**TRECHO CITADO:**
□ □ □ □

1.2.08

Uma história sobre histórias

O Cemitério São Pedro, situado na Vila Alpina, abriga, entre muitas histórias trágicas, um caso singular. Em 1974 treze corpos foram enterrados lado a lado. Eram parte dos 179 mortos do incêndio ocorrido no dia 1 de fevereiro, no Edifício Joelma. O que diferencia estas treze almas é o fato de que, por terem sido carbonizados, não puderam ser identificadas. Grande parte dos sobreviventes, mais de quatrocentos, escaparam do prédio em chamas graças ao elevador e aos denodados ascensoristas. Mas, após diversas idas e vindas, o sistema dos elevadores foi afetado pelo incêndio, causando a ruptura dos cabos e a posterior carbonização dos seus treze ocupantes.

Fui até lá esta tarde. Encontrei o seu João. Há mais de um ano, seu João, funcionário do cemitério, faz a manutenção do local, que além dos túmulos, conta com uma capela erigida em memória das treze almas. Uma infinidade de faixas, placas de mármore e flores rodeiam os jazigos. Na maior parte, agradecimentos por graças alcançadas. “Quem não acredita, que não caçoe!”, é o que adverte uma das devotas visitantes que encontramos no local. Já alcançou uma graça, tem fé que alcançará uma outra que necessita, e fala com a naturalidade daqueles que vêem a existência das coisas inverossímeis e a certeza de nosso desconhecimento da verdade. Uma outra senhora relembra o dia, quando tinha 17 anos e, trabalhando defronte ao edifício, viu e ouviu as cenas e os gritos de terror. Lá pelas tantas, lembra ao seu João que é importante “regar” os túmulos. Explica o porquê: quem morre carbonizado sente muita sede.
Então seu João percebe como tudo faz sentido. Conta-nos que, ao tempo em que era coveiro, sepultou uma criança cujos pais não tinham dinheiro. Assim, ele por conta própria plantou umas flores e, mal passou o tempo, já lá havia um pequeno jardim sobre a cova. Mas o fato intrigante é que, pouco tempo depois do sepultamento, um menino aproximou-se dele e pediu um copo de água. Seu João deu-lho. Mas era o mesmo menino que havia sido sepultado! Quando os pais finalmente voltam para visita, surpreendem-se com o túmulo tão bem cuidado, e ao descobrirem quem foi o responsável, alegram-se e conversam. E enfim revelam ao coveiro a causa mortis do filho: fogo.

Esta foi uma tarde que precisa ser refeita.

□ □ □ □

**DADOS DE ORIGEM:**
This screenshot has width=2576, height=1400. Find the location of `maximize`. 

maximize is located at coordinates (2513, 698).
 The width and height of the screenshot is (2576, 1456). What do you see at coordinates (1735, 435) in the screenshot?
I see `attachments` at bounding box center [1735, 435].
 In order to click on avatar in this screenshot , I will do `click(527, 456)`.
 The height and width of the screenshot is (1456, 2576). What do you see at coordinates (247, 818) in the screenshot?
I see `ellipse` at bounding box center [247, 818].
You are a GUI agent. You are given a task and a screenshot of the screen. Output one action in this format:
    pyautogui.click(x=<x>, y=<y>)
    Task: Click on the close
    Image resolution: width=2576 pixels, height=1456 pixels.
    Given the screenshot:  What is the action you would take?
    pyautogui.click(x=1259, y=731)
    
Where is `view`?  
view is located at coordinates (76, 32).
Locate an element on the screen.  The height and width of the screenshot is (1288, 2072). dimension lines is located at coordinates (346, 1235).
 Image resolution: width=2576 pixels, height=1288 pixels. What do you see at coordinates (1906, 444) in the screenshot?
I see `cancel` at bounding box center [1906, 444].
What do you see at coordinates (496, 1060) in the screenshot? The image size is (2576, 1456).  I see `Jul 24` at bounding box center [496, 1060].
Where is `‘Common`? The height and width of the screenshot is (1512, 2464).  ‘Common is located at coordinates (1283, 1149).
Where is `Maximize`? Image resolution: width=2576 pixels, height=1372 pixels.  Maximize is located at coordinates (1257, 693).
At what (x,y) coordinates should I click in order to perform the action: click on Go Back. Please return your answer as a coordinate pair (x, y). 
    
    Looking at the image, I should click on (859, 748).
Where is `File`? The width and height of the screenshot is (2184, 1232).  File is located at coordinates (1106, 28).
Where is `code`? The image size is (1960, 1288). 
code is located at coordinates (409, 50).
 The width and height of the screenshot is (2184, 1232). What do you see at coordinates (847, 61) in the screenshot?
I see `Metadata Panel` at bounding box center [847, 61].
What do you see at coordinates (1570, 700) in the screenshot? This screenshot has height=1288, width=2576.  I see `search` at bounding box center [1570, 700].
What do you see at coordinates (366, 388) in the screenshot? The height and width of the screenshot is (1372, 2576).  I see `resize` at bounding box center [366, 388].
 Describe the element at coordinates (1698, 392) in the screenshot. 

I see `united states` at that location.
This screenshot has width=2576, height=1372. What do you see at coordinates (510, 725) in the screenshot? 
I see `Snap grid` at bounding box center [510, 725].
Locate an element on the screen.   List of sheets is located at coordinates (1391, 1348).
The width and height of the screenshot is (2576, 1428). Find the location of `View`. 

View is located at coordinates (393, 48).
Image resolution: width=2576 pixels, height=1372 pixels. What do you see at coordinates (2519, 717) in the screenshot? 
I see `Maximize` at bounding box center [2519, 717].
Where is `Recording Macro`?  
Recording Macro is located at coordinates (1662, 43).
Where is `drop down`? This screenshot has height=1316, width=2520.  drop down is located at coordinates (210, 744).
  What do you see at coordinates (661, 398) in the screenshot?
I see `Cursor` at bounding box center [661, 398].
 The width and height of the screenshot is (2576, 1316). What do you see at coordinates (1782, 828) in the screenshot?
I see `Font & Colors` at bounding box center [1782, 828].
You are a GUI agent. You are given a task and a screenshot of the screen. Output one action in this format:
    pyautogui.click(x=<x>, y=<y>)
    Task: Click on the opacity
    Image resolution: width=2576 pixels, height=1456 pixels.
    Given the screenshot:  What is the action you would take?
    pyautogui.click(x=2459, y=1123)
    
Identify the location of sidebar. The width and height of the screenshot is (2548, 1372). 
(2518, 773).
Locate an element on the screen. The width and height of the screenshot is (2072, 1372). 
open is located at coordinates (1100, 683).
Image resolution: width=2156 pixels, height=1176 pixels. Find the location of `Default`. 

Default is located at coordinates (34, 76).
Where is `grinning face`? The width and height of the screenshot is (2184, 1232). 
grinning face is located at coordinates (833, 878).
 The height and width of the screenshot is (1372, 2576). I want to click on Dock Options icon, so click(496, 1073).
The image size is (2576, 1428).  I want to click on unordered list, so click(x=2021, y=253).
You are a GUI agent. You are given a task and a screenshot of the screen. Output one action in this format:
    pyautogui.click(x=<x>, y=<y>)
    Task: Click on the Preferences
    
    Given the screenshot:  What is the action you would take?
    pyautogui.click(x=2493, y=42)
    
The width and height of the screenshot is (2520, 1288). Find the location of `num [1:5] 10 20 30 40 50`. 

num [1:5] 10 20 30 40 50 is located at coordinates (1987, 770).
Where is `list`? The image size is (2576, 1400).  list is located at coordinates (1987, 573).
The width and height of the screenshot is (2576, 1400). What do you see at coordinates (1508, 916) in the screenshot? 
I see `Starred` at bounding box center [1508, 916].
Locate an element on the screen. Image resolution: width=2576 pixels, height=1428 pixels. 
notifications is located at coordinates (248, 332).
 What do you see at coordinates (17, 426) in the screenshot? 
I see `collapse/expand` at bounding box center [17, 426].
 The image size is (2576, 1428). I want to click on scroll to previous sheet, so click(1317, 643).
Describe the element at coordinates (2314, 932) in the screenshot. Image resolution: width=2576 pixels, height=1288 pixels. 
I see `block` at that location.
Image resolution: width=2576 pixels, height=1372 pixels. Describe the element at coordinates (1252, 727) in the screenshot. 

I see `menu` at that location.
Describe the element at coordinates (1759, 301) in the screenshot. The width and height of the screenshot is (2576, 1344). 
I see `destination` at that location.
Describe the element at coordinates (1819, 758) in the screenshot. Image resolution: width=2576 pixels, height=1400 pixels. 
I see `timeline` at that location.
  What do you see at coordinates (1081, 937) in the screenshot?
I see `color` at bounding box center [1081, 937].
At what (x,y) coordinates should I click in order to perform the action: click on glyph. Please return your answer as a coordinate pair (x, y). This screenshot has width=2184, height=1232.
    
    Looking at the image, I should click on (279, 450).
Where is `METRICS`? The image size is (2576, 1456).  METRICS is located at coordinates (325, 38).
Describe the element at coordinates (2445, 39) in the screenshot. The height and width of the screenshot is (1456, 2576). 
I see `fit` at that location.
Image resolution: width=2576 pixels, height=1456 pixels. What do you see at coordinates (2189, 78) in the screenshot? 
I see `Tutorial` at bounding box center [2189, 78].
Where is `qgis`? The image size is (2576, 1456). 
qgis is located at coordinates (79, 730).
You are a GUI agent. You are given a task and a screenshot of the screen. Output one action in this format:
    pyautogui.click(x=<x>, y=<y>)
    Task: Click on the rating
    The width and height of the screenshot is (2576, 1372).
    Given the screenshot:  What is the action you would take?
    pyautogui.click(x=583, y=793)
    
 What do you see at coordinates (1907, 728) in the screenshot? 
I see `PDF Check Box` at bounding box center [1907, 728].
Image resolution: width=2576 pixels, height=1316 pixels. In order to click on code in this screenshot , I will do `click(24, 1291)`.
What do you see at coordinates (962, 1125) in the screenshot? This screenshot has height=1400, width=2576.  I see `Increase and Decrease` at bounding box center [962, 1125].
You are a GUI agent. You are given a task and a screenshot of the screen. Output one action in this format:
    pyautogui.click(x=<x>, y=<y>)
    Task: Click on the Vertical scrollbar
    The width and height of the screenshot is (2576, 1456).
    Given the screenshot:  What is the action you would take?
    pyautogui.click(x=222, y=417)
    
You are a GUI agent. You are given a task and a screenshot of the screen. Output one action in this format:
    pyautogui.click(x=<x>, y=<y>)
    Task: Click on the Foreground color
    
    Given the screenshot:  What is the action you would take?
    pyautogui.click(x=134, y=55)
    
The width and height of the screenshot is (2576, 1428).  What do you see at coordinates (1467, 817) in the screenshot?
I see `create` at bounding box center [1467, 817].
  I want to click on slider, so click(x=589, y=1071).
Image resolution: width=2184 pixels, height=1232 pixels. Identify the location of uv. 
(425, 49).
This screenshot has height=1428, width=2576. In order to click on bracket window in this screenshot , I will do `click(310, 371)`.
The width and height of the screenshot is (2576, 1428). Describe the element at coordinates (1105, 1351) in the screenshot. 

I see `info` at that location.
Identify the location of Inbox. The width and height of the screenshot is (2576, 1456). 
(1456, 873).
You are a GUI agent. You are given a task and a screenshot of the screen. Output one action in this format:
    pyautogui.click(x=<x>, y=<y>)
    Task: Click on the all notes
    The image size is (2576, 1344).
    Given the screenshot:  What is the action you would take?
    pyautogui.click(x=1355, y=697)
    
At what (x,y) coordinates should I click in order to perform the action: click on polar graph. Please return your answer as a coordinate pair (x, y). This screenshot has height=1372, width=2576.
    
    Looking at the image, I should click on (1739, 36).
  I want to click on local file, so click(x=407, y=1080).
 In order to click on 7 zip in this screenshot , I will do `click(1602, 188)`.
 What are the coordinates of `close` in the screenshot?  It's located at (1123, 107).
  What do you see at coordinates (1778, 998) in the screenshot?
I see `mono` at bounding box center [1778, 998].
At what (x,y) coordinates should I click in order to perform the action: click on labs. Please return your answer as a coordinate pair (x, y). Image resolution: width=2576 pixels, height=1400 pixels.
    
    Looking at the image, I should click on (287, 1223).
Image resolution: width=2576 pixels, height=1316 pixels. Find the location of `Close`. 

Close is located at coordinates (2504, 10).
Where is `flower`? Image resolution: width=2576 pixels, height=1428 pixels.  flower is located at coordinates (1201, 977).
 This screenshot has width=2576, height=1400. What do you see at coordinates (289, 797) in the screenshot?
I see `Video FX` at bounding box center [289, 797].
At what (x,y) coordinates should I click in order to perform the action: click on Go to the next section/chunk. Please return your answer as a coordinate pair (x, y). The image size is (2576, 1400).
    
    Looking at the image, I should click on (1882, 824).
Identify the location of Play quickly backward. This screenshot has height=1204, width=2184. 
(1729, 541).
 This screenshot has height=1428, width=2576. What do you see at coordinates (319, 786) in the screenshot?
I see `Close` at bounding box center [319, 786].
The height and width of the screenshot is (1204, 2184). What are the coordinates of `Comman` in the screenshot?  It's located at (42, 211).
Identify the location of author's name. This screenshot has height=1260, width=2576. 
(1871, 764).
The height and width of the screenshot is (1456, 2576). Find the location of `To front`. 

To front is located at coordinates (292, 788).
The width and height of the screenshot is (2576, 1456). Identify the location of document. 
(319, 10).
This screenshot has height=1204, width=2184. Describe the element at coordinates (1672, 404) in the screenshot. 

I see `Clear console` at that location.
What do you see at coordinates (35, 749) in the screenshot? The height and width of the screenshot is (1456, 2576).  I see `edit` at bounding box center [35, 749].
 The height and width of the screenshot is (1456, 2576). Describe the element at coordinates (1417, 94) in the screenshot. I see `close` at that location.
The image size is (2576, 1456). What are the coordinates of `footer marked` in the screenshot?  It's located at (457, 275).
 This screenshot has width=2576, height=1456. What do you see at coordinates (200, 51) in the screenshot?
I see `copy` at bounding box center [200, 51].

□ □ □ □

**INSTRUÇÕES DE TRABALHO:**
a) Transcreva o texto sobre as treze vítimas do Edifício Joelma de "Então seu João" a "precisa ser refeita.".
b) Retome o texto sobre as treze vítimas do Edifício Joelma e continue-o a partir do ponto em que ele termina.

**RESPOSTAS POR TAREFA:**
a)
Então seu João percebe como tudo faz sentido. Conta-nos que, ao tempo em que era coveiro, sepultou uma criança cujos pais não tinham dinheiro. Assim, ele por conta própria plantou umas flores e, mal passou o tempo, já lá havia um pequeno jardim sobre a cova. Mas o fato intrigante é que, pouco tempo depois do sepultamento, um menino aproximou-se dele e pediu um copo de água. Seu João deu-lho. Mas era o mesmo menino que havia sido sepultado! Quando os pais finalmente voltam para visita, surpreendem-se com o túmulo tão bem cuidado, e ao descobrirem quem foi o responsável, alegram-se e conversam. E enfim revelam ao coveiro a causa mortis do filho: fogo.

Esta foi uma tarde que precisa ser refeita.

b)
É claro que acredita quem quer. Mas há a lição de Alex Castro sobre uma de nossas prisões: que importa crer ou não crer? Boas ou más, crenças e descrenças sempre limitam as visões. E o que se colhe do contato com as histórias alheias, ou do além, é sempre a beleza da experiência humana, diversa, prodigiosa, incomum. E transcendente. Porque estas histórias estarão sempre acima das idéias e conhecimentos ordinários.

5 comments:

Alex Castro said...

pois eu sou ateu ateh a alma e fiquei arrepiado com a historia, adorei obrigado. eu nasci 2 semanas depois desse incendio.

Leco Vilela said...

Poxa vida, é uma coisa lógica o lance da água, mesmo a situação fugindo da lógica!... concordo com o fim do texto... Curti teu espaço.

carol said...

nada muito profundo a dizer, só que gostei do post.

r. silva said...

Legal, brigado, pessoal, às vezes a gente erra e acaba agradando. Agora, tem uma coisa sobre esse dia aí. O objetivo da visita lá ao cemitério era encontrar lá um zelador antigo do lugar, chamado Luiz, que concedeu entrevista prum especial do Linha Direta que até tá lá no youtube, sobre o Joelma, e no qual ele conta que ouvia gritos e coisas estranhas antes de habituar-se a jogar água pras almas. Chegamos lá e descobrimos que há cerca de um ano ele foi-se embora pra Sorocaba, e ficamos frustrados. E aí, conversando como quem não quer nada com o novo zelador, ele vai conta despretensiosamente sobre esse caso aí.

Anonymous said...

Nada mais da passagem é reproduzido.